Try it →
Write out the data below exactly, from its first line to the line containing "Click the 9/9", that line included.

Provided records →
- Opening Delimiter -
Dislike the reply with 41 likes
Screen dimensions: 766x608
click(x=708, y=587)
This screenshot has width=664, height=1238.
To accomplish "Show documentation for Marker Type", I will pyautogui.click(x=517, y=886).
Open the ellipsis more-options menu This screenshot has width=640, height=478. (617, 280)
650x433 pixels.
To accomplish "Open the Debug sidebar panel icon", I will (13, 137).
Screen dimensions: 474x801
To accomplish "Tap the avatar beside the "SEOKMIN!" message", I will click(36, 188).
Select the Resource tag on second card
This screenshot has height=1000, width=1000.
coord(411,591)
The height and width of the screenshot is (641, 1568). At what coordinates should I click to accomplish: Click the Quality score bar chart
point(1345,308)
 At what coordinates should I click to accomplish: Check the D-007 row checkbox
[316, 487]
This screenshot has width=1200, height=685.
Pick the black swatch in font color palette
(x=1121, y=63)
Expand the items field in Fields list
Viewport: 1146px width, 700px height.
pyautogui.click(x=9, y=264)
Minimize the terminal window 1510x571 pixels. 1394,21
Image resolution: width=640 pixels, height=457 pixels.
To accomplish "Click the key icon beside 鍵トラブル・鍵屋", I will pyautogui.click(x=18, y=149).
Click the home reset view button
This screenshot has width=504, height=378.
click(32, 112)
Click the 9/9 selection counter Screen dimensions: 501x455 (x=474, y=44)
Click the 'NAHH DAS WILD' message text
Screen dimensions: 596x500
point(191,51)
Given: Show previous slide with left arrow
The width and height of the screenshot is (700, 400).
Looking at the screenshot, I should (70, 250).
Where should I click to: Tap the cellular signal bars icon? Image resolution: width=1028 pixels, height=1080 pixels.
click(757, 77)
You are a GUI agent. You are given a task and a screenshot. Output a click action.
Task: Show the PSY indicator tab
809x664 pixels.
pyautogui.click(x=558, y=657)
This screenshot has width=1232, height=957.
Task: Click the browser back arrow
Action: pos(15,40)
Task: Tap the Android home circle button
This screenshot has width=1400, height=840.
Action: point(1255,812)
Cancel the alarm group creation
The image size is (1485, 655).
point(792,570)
- Closing Delimiter -
Solution to the exercise →
Dislike the reply with 41 likes
Screen dimensions: 766x608
click(x=708, y=587)
This screenshot has width=664, height=1238.
To accomplish "Show documentation for Marker Type", I will pyautogui.click(x=517, y=886).
Open the ellipsis more-options menu This screenshot has width=640, height=478. (617, 280)
650x433 pixels.
To accomplish "Open the Debug sidebar panel icon", I will (13, 137).
Screen dimensions: 474x801
To accomplish "Tap the avatar beside the "SEOKMIN!" message", I will click(36, 188).
Select the Resource tag on second card
This screenshot has height=1000, width=1000.
coord(411,591)
The height and width of the screenshot is (641, 1568). At what coordinates should I click to accomplish: Click the Quality score bar chart
point(1345,308)
 At what coordinates should I click to accomplish: Check the D-007 row checkbox
[316, 487]
This screenshot has width=1200, height=685.
Pick the black swatch in font color palette
(x=1121, y=63)
Expand the items field in Fields list
Viewport: 1146px width, 700px height.
pyautogui.click(x=9, y=264)
Minimize the terminal window 1510x571 pixels. 1394,21
Image resolution: width=640 pixels, height=457 pixels.
To accomplish "Click the key icon beside 鍵トラブル・鍵屋", I will pyautogui.click(x=18, y=149).
Click the home reset view button
This screenshot has width=504, height=378.
click(32, 112)
Click the 9/9 selection counter Screen dimensions: 501x455 (x=474, y=44)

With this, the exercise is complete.